(Data extracted from a collection)
··········
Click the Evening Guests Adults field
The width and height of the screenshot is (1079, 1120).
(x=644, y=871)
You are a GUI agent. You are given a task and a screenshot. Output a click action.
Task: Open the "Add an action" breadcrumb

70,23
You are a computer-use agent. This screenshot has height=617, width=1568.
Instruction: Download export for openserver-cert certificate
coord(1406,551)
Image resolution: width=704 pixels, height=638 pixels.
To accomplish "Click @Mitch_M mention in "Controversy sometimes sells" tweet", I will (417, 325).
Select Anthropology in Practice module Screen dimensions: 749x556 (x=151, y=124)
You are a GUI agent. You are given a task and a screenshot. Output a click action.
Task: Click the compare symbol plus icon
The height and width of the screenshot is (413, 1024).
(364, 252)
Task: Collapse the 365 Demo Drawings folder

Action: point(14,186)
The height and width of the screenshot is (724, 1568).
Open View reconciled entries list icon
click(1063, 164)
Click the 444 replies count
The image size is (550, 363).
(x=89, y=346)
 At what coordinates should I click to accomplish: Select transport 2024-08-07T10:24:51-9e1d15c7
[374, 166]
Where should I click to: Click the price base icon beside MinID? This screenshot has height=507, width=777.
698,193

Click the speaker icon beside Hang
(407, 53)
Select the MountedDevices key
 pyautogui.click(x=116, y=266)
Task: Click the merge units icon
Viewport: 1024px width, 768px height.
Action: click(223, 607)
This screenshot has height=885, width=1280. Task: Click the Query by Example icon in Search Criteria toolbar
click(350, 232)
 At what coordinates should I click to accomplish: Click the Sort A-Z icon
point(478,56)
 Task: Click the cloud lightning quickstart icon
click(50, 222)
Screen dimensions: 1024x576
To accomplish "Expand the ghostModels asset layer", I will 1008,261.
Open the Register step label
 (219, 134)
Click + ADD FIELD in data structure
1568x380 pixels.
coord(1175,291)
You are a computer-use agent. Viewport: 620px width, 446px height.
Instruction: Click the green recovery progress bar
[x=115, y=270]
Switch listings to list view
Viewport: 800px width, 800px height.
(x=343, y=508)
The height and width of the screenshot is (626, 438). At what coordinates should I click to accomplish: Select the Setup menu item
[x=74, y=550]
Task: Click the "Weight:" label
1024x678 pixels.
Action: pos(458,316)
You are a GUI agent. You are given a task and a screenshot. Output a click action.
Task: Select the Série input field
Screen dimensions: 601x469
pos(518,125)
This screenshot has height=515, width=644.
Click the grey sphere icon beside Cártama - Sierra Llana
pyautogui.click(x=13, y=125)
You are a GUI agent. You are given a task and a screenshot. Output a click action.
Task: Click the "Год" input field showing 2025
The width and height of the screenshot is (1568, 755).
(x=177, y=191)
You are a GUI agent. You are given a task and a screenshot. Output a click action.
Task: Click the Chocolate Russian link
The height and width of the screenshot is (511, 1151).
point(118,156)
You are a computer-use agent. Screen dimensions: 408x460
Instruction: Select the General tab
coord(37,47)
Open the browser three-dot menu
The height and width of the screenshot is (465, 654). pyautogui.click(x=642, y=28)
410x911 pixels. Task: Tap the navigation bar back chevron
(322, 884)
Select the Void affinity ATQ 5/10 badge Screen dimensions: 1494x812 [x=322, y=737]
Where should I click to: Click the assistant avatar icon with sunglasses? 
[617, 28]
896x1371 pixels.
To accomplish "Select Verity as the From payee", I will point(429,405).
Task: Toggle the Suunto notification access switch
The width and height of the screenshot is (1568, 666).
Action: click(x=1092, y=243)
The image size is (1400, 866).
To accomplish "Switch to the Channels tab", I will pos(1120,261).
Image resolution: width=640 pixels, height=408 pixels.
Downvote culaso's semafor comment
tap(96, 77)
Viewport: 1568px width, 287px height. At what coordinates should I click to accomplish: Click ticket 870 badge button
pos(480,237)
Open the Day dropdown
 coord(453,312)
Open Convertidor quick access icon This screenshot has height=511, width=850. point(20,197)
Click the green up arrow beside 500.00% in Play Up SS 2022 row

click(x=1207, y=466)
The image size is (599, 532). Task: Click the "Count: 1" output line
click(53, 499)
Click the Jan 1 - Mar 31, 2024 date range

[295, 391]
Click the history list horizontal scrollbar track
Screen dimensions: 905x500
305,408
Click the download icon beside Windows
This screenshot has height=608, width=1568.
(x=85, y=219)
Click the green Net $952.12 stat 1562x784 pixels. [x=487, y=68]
··········
-- Your goal --
A complete, exact repeat of the records is the required answer.

-- Answer section --
Click the Evening Guests Adults field
The width and height of the screenshot is (1079, 1120).
(x=644, y=871)
You are a GUI agent. You are given a task and a screenshot. Output a click action.
Task: Open the "Add an action" breadcrumb

70,23
You are a computer-use agent. This screenshot has height=617, width=1568.
Instruction: Download export for openserver-cert certificate
coord(1406,551)
Image resolution: width=704 pixels, height=638 pixels.
To accomplish "Click @Mitch_M mention in "Controversy sometimes sells" tweet", I will (417, 325).
Select Anthropology in Practice module Screen dimensions: 749x556 (x=151, y=124)
You are a GUI agent. You are given a task and a screenshot. Output a click action.
Task: Click the compare symbol plus icon
The height and width of the screenshot is (413, 1024).
(364, 252)
Task: Collapse the 365 Demo Drawings folder

Action: point(14,186)
The height and width of the screenshot is (724, 1568).
Open View reconciled entries list icon
click(1063, 164)
Click the 444 replies count
The image size is (550, 363).
(x=89, y=346)
 At what coordinates should I click to accomplish: Select transport 2024-08-07T10:24:51-9e1d15c7
[374, 166]
Where should I click to: Click the price base icon beside MinID? This screenshot has height=507, width=777.
698,193

Click the speaker icon beside Hang
(407, 53)
Select the MountedDevices key
 pyautogui.click(x=116, y=266)
Task: Click the merge units icon
Viewport: 1024px width, 768px height.
Action: click(223, 607)
This screenshot has height=885, width=1280. Task: Click the Query by Example icon in Search Criteria toolbar
click(350, 232)
 At what coordinates should I click to accomplish: Click the Sort A-Z icon
point(478,56)
 Task: Click the cloud lightning quickstart icon
click(50, 222)
Screen dimensions: 1024x576
To accomplish "Expand the ghostModels asset layer", I will 1008,261.
Open the Register step label
 (219, 134)
Click + ADD FIELD in data structure
1568x380 pixels.
coord(1175,291)
You are a computer-use agent. Viewport: 620px width, 446px height.
Instruction: Click the green recovery progress bar
[x=115, y=270]
Switch listings to list view
Viewport: 800px width, 800px height.
(x=343, y=508)
The height and width of the screenshot is (626, 438). At what coordinates should I click to accomplish: Select the Setup menu item
[x=74, y=550]
Task: Click the "Weight:" label
1024x678 pixels.
Action: pos(458,316)
You are a GUI agent. You are given a task and a screenshot. Output a click action.
Task: Select the Série input field
Screen dimensions: 601x469
pos(518,125)
This screenshot has height=515, width=644.
Click the grey sphere icon beside Cártama - Sierra Llana
pyautogui.click(x=13, y=125)
You are a GUI agent. You are given a task and a screenshot. Output a click action.
Task: Click the "Год" input field showing 2025
The width and height of the screenshot is (1568, 755).
(x=177, y=191)
You are a GUI agent. You are given a task and a screenshot. Output a click action.
Task: Click the Chocolate Russian link
The height and width of the screenshot is (511, 1151).
point(118,156)
You are a computer-use agent. Screen dimensions: 408x460
Instruction: Select the General tab
coord(37,47)
Open the browser three-dot menu
The height and width of the screenshot is (465, 654). pyautogui.click(x=642, y=28)
410x911 pixels. Task: Tap the navigation bar back chevron
(322, 884)
Select the Void affinity ATQ 5/10 badge Screen dimensions: 1494x812 [x=322, y=737]
Where should I click to: Click the assistant avatar icon with sunglasses? 
[617, 28]
896x1371 pixels.
To accomplish "Select Verity as the From payee", I will point(429,405).
Task: Toggle the Suunto notification access switch
The width and height of the screenshot is (1568, 666).
Action: click(x=1092, y=243)
The image size is (1400, 866).
To accomplish "Switch to the Channels tab", I will pos(1120,261).
Image resolution: width=640 pixels, height=408 pixels.
Downvote culaso's semafor comment
tap(96, 77)
Viewport: 1568px width, 287px height. At what coordinates should I click to accomplish: Click ticket 870 badge button
pos(480,237)
Open the Day dropdown
 coord(453,312)
Open Convertidor quick access icon This screenshot has height=511, width=850. point(20,197)
Click the green up arrow beside 500.00% in Play Up SS 2022 row

click(x=1207, y=466)
The image size is (599, 532). Task: Click the "Count: 1" output line
click(53, 499)
Click the Jan 1 - Mar 31, 2024 date range

[295, 391]
Click the history list horizontal scrollbar track
Screen dimensions: 905x500
305,408
Click the download icon beside Windows
This screenshot has height=608, width=1568.
(x=85, y=219)
Click the green Net $952.12 stat 1562x784 pixels. [x=487, y=68]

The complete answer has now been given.